Production, marketing and utilization of naval stores
Read Online
Share

Production, marketing and utilization of naval stores

  • 569 Want to read
  • ·
  • 24 Currently reading

Published by Tropical Products Institute .
Written in English


Book details:

Edition Notes

StatementPeter Greenhalgh.
The Physical Object
Pagination115p.
Number of Pages115
ID Numbers
Open LibraryOL21548340M
ISBN 100859541657

Download Production, marketing and utilization of naval stores

PDF EPUB FB2 MOBI RTF

Zavarin E, Wong Y, Zinkel D F Lightwood as a source of unusual naval stores chemicals. Proc Lightwood Res Coord Counc, 5th Ann Meeting, US For Serv . Naval Stores: History, Production, Distribution and Consumption [Gamble, Thomas] on *FREE* shipping on qualifying offers. Naval Stores: History Author: Thomas Gamble. The naval stores industry collects, processes, and markets forest products refined from the oleoresin of the slash pine and longleaf pine trees (genus Pinus).The industry was associated with the maintenance of the wooden ships and sailing tackle of preth century navies, which were caulked and waterproofed using the pitch (or resin, also known as tar) of the pine tree.   The naval stores industry in North America originated in the mid-eighteenth century in North Carolina. Before the major products of the trade were raw gum, pitch, and tar. After the American Revolution (), processes were developed for distilling spirits of turpentine from gum. By , 96 percent of U.S. naval stores came from North.

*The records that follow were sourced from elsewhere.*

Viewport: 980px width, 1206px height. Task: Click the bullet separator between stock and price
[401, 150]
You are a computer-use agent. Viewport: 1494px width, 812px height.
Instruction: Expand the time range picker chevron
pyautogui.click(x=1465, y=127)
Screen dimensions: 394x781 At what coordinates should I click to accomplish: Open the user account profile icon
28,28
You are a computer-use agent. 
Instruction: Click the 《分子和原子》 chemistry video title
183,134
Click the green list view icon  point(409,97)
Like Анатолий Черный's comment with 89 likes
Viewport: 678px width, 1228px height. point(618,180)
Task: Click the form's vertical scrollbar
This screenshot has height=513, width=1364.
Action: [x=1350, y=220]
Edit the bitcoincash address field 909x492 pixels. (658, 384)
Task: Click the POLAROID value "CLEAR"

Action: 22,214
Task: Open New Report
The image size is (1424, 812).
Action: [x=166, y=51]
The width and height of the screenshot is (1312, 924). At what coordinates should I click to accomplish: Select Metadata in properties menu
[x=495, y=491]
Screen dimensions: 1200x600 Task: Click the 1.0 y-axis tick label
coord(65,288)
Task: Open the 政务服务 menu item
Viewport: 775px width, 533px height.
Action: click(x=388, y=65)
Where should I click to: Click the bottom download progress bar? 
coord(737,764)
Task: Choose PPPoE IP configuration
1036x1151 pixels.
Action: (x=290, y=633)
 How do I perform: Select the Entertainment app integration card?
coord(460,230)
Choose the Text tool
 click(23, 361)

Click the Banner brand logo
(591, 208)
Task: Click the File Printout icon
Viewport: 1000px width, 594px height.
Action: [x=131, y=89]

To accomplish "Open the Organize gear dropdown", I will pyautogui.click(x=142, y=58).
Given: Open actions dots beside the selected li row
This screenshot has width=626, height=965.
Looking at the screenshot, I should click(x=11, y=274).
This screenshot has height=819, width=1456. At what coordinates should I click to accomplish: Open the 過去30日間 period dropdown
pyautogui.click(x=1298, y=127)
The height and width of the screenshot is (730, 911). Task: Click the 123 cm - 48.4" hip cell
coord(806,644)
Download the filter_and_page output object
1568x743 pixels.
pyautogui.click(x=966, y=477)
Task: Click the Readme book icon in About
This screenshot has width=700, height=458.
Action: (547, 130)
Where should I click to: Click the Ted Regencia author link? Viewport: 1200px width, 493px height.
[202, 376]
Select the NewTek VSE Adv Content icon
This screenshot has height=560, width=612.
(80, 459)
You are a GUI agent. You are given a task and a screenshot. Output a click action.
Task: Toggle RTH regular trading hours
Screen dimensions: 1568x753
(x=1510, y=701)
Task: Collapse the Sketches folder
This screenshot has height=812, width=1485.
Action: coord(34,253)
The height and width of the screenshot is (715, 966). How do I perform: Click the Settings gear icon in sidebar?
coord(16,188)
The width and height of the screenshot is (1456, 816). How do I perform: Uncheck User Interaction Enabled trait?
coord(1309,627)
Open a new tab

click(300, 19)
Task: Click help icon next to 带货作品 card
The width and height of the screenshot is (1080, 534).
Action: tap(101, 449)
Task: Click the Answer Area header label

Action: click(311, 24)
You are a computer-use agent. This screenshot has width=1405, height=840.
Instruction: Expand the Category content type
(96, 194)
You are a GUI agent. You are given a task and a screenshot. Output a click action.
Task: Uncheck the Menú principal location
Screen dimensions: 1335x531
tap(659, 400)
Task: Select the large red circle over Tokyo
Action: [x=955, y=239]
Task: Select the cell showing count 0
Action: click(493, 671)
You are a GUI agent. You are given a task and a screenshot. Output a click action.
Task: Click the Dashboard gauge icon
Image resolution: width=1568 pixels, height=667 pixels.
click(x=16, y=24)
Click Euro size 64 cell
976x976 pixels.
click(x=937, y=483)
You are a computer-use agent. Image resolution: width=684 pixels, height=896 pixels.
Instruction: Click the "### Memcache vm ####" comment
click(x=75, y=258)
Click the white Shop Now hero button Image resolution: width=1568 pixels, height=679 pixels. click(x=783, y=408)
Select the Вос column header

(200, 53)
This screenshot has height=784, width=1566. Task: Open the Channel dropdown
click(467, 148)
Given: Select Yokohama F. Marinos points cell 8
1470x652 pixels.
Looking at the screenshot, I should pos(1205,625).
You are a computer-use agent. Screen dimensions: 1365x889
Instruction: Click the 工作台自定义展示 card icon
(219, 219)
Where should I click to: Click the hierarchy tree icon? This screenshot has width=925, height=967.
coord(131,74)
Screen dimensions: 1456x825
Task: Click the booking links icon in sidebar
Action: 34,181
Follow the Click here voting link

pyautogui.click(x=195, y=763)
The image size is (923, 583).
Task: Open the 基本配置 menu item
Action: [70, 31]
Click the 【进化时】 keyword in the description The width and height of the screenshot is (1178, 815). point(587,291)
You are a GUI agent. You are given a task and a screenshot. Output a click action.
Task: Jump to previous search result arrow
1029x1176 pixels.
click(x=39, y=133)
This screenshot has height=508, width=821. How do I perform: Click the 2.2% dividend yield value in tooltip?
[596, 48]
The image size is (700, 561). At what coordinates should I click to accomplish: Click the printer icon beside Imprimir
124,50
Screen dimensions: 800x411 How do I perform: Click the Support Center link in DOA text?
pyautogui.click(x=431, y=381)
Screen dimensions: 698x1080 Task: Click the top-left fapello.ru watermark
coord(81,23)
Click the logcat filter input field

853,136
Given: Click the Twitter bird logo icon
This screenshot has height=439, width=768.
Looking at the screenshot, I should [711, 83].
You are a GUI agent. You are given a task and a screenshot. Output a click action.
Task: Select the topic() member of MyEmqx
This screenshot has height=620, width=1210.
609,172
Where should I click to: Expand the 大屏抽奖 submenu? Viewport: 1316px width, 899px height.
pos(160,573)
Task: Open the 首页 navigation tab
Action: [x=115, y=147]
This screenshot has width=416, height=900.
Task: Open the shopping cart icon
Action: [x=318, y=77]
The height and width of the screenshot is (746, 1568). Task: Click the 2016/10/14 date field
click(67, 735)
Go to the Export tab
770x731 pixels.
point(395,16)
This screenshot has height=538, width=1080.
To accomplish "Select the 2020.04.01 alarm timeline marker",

Normally, about 50 percent of the United States production of naval stores is exported, with the United Kingdom the largest foreign consumer. DEFINITIONS The various naval stores products have been defined and classified according to methods of production in the Federal Naval Stores Act as follows: (1) Gum spirits of turpentine. GREENHALGH, P. () The Production, Marketing and Utilization of Naval Stores. Report of the Tropical Products Institute [now Natural Resources Institute], G KRISHNAMURTHY, T., JUYAL, S.P. and UPADHAYA, L.P. () A review of some investigations on pines for their oleoresin (review of tapping methods used worldwide). pp. Q1-Q NAVAL STORES: THE INDUSTRY + THE FORESTS by Ward, Jay, et al and a great selection of related books, art and collectibles available now at Naval stores, products such as tar, pitch, turpentine, pine oil, rosin, and terpenes obtained from the pine and other coniferous trees, and originally used in maintaining wooden sailing ships. Naval stores are produced chiefly by the United States and France, with large amounts coming also from.

Pretty Funny Girl Podcast YouTube Power Hour Podcast: YouTube, YouTube Channel, Video Marketing, YouTuber, IGTV, Erika Vieira, Video, Production of naval stores by United States. Bureau of Agricultural Chemistry and Engineering. Naval Stores . Naval Stores, Florida (ca. early 's) Photo caption: Improved gum naval stores extraction methods require new tools and techniques. Bark streaks 9 feet from the ground require a special long handled tool for pulling the streak and safely applying the acid. A combination bark-pulling and acid-treating tool was designed to meet this need. the lucrative colonial naval stores industry. Tar production continued well into the late s when the wide use of steel ships end-ed the need for tar. Pitch was needed to coat the hulls of ships to protect them in tropical waters. Boiling tar and a small amount of turpentine in a large iron pot made pitch. Boiling thickened the tar to a semi. In this building, one of the last vestiges of Brunswick's naval stores industry, was demolished in the name of urbanization. Today, rosin and turpentine are used in many soaps, paints, and varnishes, as well as in the manufacturing of fire works and the attachment of bristles to hairbrushes.